Candidate matrix according to text-recognition stage gained is:
East 34 cards, 34 bundles 35
Capital 47 is cooked 64 64
Outstanding 35 In-particular, 48 arts 58
Its 35 dustpan 51 calculates 54
Capital 52 is cooked 58 65
Outstanding 43 In-particular, 52 arts 59
Be 29 fixed 42 foots 43
Electricity 35 hails 37 secondary rainbows 37
Logical 39 suitable 48 is near by 53
Family 52 table tennis 61 Yin 67
55 liter of 58 row 74 of jin
43 about 63 hooks 63
Order 32 months 48 times 60
Mark 35 stupefied 41 43
Wherein, each candidate right side is its similarity scoring, and the numerical value little person's similarity degree of healing is higher.Utilize dividing processing, can be with above-mentioned candidate matrix expansion, wherein
43 about 63 hooks 63
→ white 43
Spoon 0
Mark 35 stupefied 41 43
→ wood 35
Ticket 0
Utilize to merge and handle then:
Capital 47 is cooked 64 64
Outstanding 35 In-particular, 48 arts 58
With regard to 97
Capital 52 is cooked 58 65
Outstanding 43 In-particular, 52 arts 59
With regard to 110
Family 52 table tennis 61 Yin 67
55 liter of 58 row 74 of jin
Institute 122
TOP V through word string combination scoring gained in the original candidate matrix is in regular turn:
1[2132] Tokyo especially the capital be the target of the logical family of electricity jin especially
2[2127] Tokyo especially the capital be the target of the logical family of electricity jin especially
3[2123] Tokyo especially the capital be the target of the logical family of secondary rainbow jin especially
4[2121] Tokyo especially the capital be the target of the logical family of electricity jin especially
5[2120] Tokyo especially the ancestor be the target of the logical family of electricity jin especially
Wherein the best result person is numbering 1 (scoring is 2132).As for scoring, enumerate following numerical example now via the new word string combination of expansion candidate matrix gained:
A[2105] Tokyo especially the capital be the logical family of electricity jin white peony root target especially
B[2099] Tokyo especially the capital be the order wood ticket of the logical family of electricity jin especially
C[2113] east is the target of the logical family of electricity jin especially with regard to its capital
D[2143] Tokyo especially is exactly the target of the logical family of electricity jin
E[2160] Tokyo especially be exactly electricity logical target
Numbering A general " " → " white peony root ", scoring descends; B is with " mark " → " wooden ticket " for numbering, and scoring descends; C is with first " capital is outstanding " → " just " for numbering, and scoring reduces; D is with second " capital is outstanding " → " just " for numbering, and scoring is risen; E person is with second " capital is outstanding " → " just " and " family jin " → " institute " for numbering, and scoring is not only risen, and be best result (2160), so word string makes up and be correct output result, cuts character error simultaneously and also corrects automatically.

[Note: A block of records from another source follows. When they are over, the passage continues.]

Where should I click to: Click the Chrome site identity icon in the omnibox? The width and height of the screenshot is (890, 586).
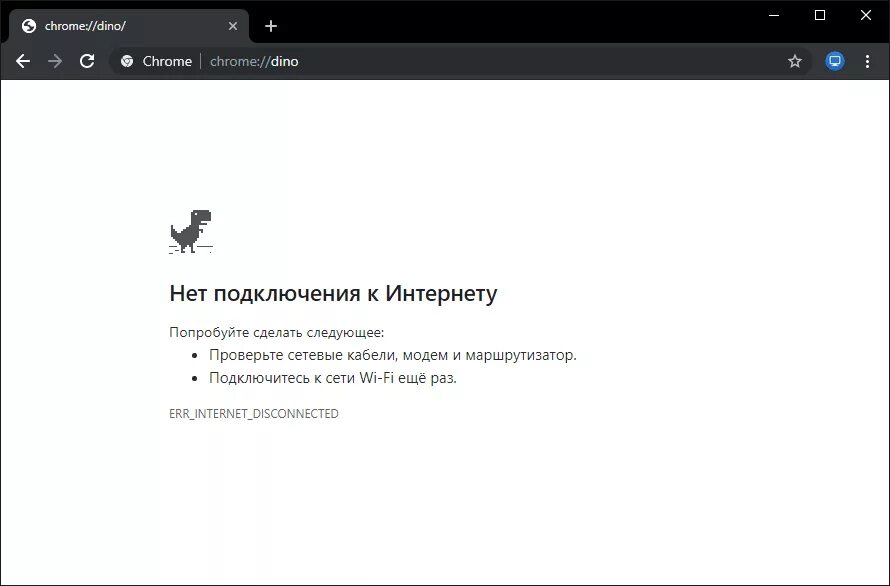point(126,61)
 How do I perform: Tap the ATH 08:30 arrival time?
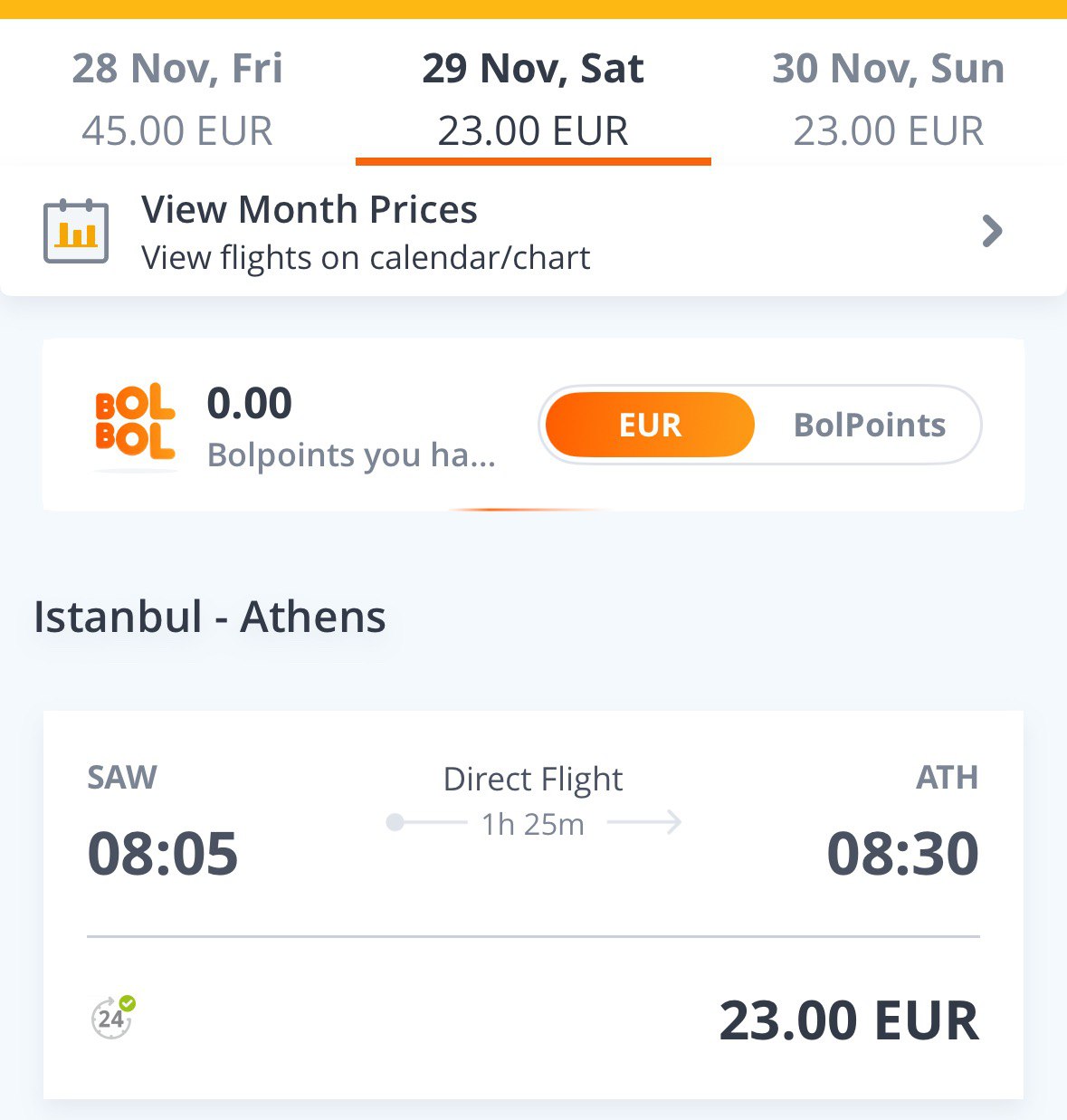tap(902, 854)
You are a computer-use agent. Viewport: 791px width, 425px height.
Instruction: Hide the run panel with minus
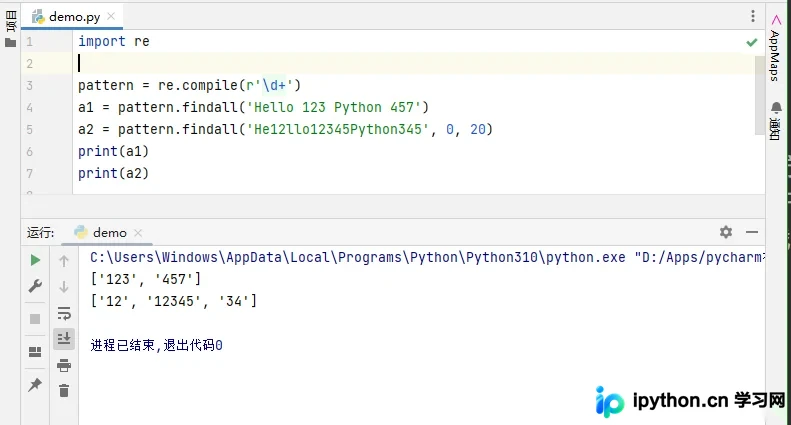(x=752, y=232)
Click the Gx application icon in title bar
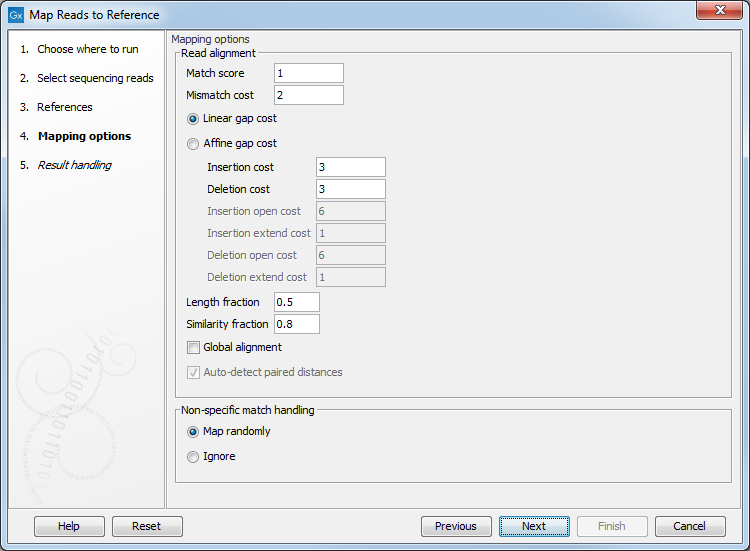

Fig. 3 cuts the automatic more calcspar of equipment of character error.Vertical/horizontal character coupling or uncoupling means 80 utilizes suitable processings of cutting apart or merges with the candidate matrix of input, produces the expansion candidate matrix of correspondence, marks and selects wherein soprano via language model scoring apparatus 82, as the aftertreatment result.Wherein vertical/horizontal character coupling or uncoupling means 80 and language model scoring apparatus 82 can be implemented by computer program.
Though the present invention discloses as above with concrete implementation column; but it is not in order to qualification the present invention, any those skilled in the art, without departing from the spirit and scope of the present invention; can do a little modification and retouching, so protection scope of the present invention should be as the criterion with the qualification person of accompanying Claim institute.